No 7007 - Great Western
About the engine
With the re-opening of the line in 1974, and the switch to electric motive power, there was a clear need once more for a second locomotive.
Alex Schwab had bought 5060 second hand (although only six months old), but now set about designing a brand new engine. He worked with Tom Smith of Lechlade, who had supplied the first electric engine, and together they produced the locomotive which entered service in 1976 bearing the number 7007 and the name Great Western.
Smith re-used the motor originally fitted to his electric railcar, on his own Lechlade Light Railway. (This railcar, converted to a saloon coach, later came to Saltwood as well - see C&W pages.) The motor never performed well in Great Western, and Alex Schwab expressed disappointment in the locomotive, until in 1986 Tom Smith recommended a full overhaul of the motor by Sid Shorter, who was the engineer of the Bridgehill & Beechwood Railway near Canterbury, a private 7¼" line near Canterbury, owned by Mike Stewart, which operated entirely with Tom Smith stock. Shorter identified a problem with the brush gear. He removed the motor to Canterbury and overhauled it, with Great Western returning to operational service during the 1986 season. The engine was transformed, and now operated beautifully, performing at least as well as sister-engine Earl of Berkeley. Sadly, these improvements only benefited the line for six months, as the tragic closure was to occur in 1987.
The motor in Great Western was a 24v dynostart motor from a Churchill tank. Tom Smith acquired eight such motors (Army surplus) and they were used in eight of his locomotive builds, including both Saltwood engines.
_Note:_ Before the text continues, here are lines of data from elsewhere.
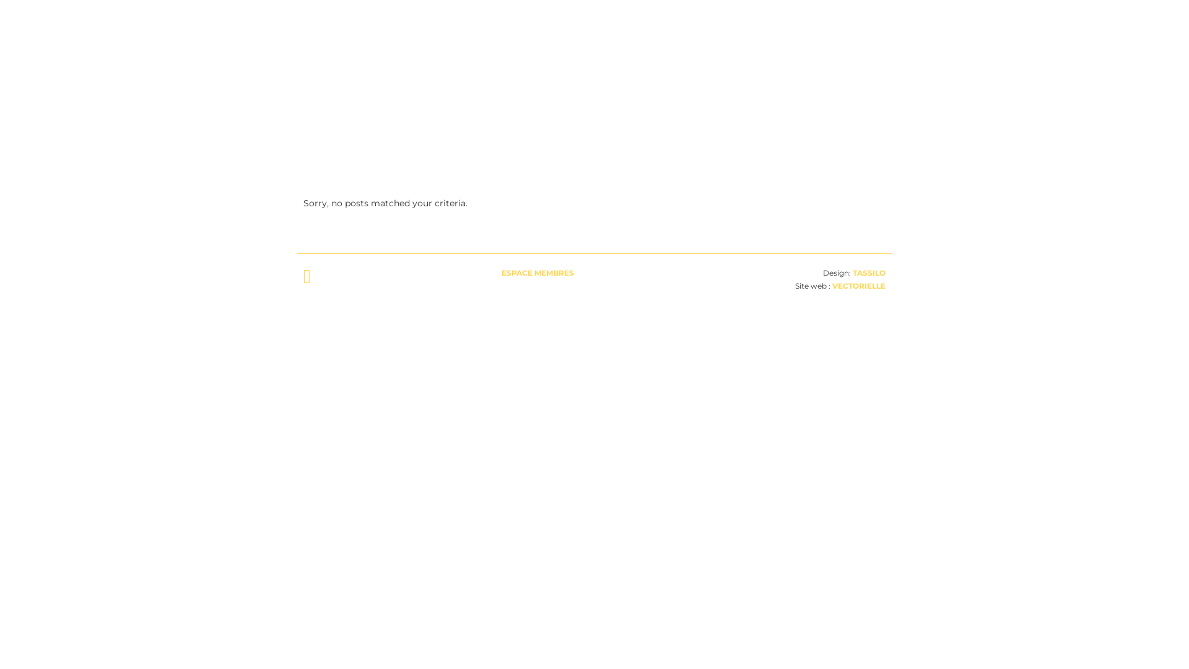 This screenshot has height=669, width=1189. Describe the element at coordinates (868, 272) in the screenshot. I see `'TASSILO'` at that location.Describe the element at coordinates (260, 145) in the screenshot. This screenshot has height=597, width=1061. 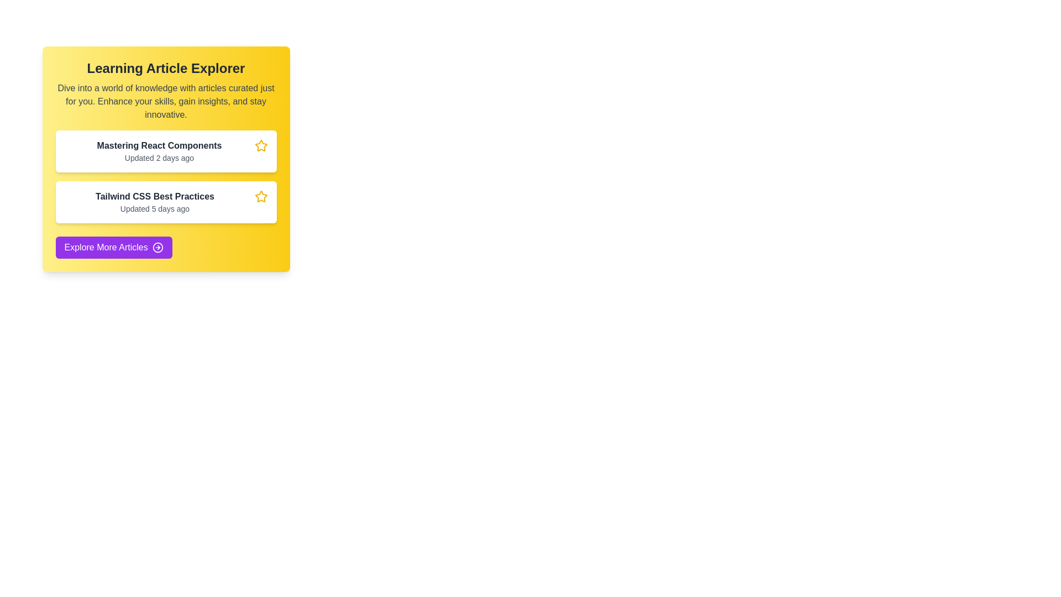
I see `the yellow hollow star icon located to the far right of the 'Mastering React Components' label in the upper card of the 'Learning Article Explorer' section` at that location.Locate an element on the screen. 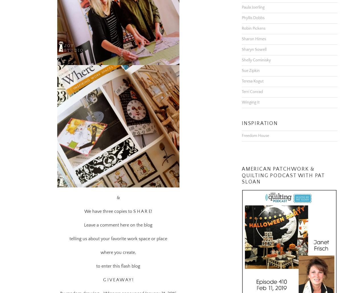 The image size is (356, 293). 'Shelly Cominisky' is located at coordinates (257, 52).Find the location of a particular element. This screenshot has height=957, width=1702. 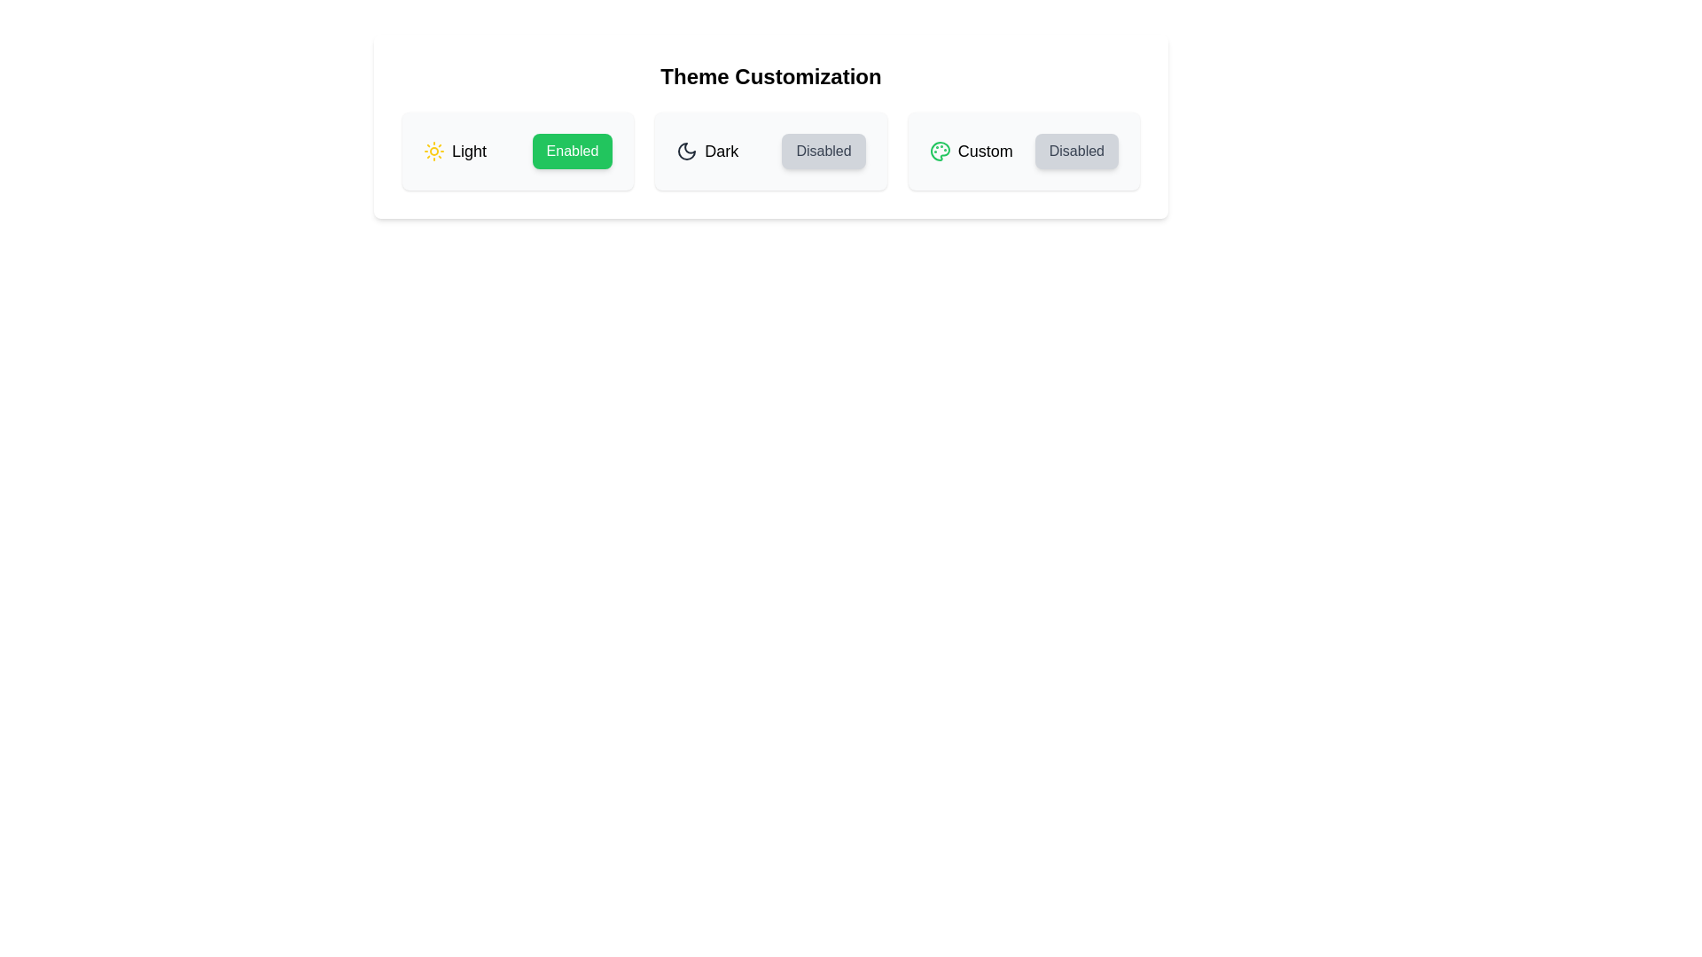

the 'Enabled' button next to the 'Light' label is located at coordinates (572, 150).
By mutual agreement Great Western was supplied slightly unfinished, so that Alex Schwab could make some alterations. Tom Smith had a very practical approach to design and construction, which sometimes left Alex Schwab wanting a little more in the way of attention to detail. The unfinished delivery condition was a compromise, allowing Alex to add the ‘finishing touches’, including mock springs, buffers, and other details.
Where is it now?
After Alex Schwab's death thieves broke into Saltwood locomotive depot and stole the nameplates from the cab sides of Great Western. The engine returned to Lechlade in the summer of 1987, and received a full overhaul, including a repaint into blue livery. The locomotive was subsequently sold on to Pettitts Amusement Park in Norfolk, for £1,200. The locomotive underwent extensive rebuilding; stripped of her electric motor, she was equipped with a petrol hydraulic drive and re-gauged to 10¼" gauge. In this guise she operated in Norfolk until largely replaced by Pettitts' own home-built locomotive. The engine became redundant and went into storage. Reportedly sold in September 1991, her whereabouts for several years remains uncertain. She emerged again in April 2009 and under the careful eye of her new owner, Jack Salter, was converted back to her original gauge and colour scheme. It was intended that the engine would return to service in the Doncaster area, but more recently the engine has once again slipped into hiding. Any up to date information would be gratefully received.